Evrende tek hak din İslam olduğuna göre gerek Müslümanlardan İslam'a bağlanma yolunda gerek Müslüman olmayanlardan İslam'ı tanıyarak girmesi bağlamındaki cümlelerde “İslam'a döndü” demek en doğru tabir olacaktır. 
Çünkü İslam peygamber efendimizin de dediği gibi fıtri yapısında var olan bir dindir.

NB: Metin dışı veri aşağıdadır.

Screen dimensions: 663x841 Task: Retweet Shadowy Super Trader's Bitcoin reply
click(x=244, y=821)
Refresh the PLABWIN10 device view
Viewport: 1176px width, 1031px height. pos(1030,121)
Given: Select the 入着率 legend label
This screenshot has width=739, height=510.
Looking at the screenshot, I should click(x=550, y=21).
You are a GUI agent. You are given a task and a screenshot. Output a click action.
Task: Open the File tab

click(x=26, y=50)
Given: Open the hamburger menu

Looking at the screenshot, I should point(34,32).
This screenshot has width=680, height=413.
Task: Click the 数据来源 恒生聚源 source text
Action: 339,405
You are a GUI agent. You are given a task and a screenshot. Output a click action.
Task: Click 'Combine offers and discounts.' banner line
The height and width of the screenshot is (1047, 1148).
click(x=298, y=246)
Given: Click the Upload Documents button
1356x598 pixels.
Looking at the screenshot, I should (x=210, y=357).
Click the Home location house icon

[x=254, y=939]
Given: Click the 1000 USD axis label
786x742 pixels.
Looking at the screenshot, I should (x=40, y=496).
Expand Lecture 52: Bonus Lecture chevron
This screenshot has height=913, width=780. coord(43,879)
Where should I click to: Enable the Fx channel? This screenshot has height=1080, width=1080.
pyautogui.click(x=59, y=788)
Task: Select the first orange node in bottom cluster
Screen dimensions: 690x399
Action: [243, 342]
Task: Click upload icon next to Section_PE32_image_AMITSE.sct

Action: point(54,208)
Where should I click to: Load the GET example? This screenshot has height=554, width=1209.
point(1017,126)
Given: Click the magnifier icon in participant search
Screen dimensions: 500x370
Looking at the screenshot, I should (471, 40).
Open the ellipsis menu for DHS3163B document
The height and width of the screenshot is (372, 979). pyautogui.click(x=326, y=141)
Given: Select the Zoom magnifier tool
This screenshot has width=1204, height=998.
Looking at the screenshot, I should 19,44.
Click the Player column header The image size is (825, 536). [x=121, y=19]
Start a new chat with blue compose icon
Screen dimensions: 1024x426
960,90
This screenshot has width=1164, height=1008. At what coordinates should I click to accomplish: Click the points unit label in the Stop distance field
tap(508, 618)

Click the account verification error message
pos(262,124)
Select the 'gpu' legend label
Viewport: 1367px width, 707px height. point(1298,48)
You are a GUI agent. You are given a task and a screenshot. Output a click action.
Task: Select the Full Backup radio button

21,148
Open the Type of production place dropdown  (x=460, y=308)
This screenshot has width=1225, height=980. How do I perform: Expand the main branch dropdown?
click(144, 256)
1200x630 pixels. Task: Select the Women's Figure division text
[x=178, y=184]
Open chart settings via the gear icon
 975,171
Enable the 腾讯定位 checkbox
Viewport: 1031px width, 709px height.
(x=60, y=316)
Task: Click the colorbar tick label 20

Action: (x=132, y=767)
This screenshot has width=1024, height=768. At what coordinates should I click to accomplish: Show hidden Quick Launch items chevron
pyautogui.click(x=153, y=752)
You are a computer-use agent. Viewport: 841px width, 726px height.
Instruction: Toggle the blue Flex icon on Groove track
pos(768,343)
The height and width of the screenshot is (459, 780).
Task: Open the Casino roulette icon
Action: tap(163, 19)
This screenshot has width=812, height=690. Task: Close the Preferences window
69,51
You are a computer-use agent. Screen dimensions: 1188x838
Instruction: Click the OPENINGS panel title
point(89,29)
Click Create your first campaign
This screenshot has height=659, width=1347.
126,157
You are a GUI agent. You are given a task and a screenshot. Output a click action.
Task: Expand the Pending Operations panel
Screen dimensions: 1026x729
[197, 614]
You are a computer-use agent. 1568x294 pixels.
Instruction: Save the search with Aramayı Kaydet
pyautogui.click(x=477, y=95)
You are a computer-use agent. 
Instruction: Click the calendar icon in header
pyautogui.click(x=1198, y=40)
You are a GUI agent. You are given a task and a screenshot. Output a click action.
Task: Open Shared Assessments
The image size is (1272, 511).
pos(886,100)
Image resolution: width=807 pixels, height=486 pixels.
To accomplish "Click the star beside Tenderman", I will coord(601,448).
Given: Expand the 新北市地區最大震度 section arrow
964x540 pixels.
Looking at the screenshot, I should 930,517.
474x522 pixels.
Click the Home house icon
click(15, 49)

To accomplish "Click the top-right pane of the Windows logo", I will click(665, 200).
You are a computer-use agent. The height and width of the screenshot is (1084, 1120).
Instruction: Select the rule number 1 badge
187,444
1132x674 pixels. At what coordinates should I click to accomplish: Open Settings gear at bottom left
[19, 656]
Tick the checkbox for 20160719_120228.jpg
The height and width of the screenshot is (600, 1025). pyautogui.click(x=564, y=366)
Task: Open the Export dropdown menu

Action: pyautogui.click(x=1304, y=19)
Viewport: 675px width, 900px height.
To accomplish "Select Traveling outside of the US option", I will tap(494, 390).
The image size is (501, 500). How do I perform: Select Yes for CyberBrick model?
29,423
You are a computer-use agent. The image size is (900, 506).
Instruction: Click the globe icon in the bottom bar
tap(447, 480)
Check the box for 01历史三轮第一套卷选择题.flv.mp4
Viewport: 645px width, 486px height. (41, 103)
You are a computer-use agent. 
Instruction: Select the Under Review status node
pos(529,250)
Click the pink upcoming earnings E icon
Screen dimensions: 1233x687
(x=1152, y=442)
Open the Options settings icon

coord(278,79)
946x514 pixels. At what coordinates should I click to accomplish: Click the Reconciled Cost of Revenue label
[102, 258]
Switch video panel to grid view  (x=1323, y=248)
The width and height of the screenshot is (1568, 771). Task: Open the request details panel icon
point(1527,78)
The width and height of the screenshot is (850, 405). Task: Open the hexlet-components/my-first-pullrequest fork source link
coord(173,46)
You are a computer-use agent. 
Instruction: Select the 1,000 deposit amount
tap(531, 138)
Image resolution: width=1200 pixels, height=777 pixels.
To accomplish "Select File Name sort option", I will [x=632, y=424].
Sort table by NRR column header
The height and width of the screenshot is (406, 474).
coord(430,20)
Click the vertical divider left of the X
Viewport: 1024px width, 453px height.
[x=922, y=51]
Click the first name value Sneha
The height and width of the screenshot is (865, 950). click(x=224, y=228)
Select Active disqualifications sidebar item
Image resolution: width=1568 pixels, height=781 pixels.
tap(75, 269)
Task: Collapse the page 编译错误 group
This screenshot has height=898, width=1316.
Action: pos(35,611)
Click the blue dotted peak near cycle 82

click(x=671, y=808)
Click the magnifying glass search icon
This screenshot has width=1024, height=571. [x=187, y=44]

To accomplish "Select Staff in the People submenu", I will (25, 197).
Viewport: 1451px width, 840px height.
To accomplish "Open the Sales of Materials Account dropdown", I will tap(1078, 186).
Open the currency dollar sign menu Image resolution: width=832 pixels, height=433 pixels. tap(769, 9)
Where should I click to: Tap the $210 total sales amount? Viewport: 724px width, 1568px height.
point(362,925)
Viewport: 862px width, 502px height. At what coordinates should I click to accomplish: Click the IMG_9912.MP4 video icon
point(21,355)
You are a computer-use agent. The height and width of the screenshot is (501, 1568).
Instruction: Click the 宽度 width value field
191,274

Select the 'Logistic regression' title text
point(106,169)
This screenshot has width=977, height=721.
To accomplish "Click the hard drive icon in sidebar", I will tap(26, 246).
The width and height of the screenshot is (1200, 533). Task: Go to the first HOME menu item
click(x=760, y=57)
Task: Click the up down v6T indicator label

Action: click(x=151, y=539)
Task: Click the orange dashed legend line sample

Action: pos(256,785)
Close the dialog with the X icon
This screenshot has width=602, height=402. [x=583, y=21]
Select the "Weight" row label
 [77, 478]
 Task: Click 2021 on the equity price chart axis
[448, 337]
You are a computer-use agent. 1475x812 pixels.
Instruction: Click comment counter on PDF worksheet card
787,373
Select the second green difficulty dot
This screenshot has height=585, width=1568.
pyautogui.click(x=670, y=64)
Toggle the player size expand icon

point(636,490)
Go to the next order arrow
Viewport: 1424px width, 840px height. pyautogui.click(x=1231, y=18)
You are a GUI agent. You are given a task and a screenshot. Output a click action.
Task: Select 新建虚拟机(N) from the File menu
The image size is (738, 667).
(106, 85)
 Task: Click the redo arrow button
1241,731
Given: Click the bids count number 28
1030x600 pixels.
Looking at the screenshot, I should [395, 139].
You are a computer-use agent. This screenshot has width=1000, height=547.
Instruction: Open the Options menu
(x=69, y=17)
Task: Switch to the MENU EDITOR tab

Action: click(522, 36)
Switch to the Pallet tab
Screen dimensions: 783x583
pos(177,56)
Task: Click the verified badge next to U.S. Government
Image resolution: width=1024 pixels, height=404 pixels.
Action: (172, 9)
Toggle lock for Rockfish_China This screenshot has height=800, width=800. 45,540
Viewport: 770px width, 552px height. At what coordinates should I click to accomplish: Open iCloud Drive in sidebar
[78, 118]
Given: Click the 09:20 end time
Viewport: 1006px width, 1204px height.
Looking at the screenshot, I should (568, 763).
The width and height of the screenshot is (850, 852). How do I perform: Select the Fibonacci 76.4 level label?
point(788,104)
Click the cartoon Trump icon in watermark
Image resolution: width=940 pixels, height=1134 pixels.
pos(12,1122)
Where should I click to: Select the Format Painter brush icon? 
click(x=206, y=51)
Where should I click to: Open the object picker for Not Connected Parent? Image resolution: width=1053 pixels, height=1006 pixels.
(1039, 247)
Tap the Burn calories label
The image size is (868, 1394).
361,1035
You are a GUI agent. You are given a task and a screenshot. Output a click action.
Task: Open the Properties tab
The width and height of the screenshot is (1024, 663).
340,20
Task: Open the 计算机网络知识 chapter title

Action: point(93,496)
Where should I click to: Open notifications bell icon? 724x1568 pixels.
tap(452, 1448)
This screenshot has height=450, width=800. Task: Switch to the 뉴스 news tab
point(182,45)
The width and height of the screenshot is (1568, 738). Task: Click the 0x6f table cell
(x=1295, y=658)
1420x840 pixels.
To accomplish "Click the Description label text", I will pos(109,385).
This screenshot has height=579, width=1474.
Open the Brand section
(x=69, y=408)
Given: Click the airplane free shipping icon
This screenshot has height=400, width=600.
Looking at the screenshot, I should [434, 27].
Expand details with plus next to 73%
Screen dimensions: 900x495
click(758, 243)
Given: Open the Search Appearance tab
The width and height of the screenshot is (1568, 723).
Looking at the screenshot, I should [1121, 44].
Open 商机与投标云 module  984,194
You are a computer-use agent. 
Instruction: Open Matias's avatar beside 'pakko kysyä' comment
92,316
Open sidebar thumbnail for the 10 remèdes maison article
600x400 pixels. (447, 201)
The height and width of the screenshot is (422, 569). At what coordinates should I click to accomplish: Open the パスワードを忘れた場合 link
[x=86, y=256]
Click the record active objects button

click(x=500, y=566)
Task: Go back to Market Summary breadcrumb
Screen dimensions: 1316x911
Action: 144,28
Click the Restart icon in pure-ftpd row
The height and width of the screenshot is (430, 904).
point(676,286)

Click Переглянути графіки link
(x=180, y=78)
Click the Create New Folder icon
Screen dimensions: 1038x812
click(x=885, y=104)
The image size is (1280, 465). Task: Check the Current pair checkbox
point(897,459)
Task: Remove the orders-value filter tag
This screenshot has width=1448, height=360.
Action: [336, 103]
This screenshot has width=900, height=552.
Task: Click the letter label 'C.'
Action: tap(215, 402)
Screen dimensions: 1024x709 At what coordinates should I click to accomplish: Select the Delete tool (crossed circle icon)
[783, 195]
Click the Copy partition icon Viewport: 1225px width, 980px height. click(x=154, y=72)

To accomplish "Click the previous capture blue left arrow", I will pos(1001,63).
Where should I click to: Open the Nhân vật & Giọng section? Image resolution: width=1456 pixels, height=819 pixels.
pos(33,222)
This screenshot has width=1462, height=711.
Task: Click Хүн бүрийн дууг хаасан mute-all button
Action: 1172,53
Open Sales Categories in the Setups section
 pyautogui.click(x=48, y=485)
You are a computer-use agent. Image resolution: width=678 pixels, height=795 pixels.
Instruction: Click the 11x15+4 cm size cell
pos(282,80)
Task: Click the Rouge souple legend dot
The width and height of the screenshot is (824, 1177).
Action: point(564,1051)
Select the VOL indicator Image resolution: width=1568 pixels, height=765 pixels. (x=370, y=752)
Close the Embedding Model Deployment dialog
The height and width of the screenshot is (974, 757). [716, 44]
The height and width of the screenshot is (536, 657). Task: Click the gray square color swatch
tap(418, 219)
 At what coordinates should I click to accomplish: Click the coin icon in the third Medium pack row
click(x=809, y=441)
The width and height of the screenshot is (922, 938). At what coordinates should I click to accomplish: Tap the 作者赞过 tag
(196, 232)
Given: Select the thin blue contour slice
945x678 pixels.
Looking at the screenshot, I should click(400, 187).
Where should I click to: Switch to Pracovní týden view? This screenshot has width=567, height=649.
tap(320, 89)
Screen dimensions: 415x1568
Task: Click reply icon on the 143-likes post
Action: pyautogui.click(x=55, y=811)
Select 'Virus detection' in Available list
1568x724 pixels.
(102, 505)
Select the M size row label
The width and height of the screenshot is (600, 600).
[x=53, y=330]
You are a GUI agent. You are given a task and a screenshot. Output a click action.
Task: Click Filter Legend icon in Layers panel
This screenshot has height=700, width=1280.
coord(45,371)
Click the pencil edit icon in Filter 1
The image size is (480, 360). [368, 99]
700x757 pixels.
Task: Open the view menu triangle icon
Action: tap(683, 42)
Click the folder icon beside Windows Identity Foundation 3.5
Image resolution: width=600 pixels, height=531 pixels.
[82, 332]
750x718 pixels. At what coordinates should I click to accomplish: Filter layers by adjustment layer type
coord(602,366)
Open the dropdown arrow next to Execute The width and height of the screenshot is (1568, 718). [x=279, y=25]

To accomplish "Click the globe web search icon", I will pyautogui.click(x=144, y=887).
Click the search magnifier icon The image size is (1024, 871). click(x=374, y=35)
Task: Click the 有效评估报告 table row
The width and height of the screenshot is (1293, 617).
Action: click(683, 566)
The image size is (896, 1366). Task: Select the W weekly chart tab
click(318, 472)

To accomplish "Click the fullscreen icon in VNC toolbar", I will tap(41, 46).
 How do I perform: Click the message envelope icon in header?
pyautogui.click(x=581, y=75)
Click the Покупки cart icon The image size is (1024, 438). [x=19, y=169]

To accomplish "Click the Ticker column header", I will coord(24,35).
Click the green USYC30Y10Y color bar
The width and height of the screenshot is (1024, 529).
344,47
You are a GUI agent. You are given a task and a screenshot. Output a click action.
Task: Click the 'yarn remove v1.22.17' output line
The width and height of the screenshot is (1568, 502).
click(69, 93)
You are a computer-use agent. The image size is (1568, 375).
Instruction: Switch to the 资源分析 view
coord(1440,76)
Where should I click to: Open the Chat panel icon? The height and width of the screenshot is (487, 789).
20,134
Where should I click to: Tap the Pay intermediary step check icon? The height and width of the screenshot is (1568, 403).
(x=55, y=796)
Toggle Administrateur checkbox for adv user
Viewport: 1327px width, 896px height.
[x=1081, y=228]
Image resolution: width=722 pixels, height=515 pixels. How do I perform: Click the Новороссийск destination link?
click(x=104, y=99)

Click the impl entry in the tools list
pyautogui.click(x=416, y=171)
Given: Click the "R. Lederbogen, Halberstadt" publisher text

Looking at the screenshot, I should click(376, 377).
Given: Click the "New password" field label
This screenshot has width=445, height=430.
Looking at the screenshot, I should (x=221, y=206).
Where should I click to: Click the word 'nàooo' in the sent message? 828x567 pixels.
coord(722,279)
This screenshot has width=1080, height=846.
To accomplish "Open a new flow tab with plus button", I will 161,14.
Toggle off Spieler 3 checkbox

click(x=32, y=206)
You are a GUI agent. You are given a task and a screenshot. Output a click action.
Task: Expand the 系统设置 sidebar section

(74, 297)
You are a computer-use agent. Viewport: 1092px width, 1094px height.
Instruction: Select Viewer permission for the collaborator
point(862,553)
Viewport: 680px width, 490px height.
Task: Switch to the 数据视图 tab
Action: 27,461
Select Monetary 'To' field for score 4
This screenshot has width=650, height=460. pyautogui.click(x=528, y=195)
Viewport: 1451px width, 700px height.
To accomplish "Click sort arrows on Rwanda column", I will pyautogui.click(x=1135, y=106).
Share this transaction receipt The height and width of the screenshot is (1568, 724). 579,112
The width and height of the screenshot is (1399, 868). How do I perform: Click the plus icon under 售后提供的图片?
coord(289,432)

Bu durumu şöyle bir örnekle canlandırabiliriz:

3 tane çocuğumuz var ama bunlar henüz hiçbir şey ile tanışmamış üç beş yaş yaşında çocuktur, birisi Hristiyan, birisi Hindu, birisi de Yahudi aileden doğmuştur. Bu 3 çocuğu hiçbir tesir altında kalmayacakları bir yere bıraktığımızı düşünelim. Bunlar büyüdükçe hayat tarzları geliştikçe İslam'dan başka bir şeyin onlarda sezilmeyeceği fark edilir. Ama bu 3 çocuktan birisi harici bir etki altında kaldığı anda doğrudan sapmaya başlar ve Allah'tan başkasına ibadet etmeye ya da yanlış düşüncelere tamamen dış etkiler tarafından sevk edilir. Bu ilmen de tespit edilmiş bir gerçektir.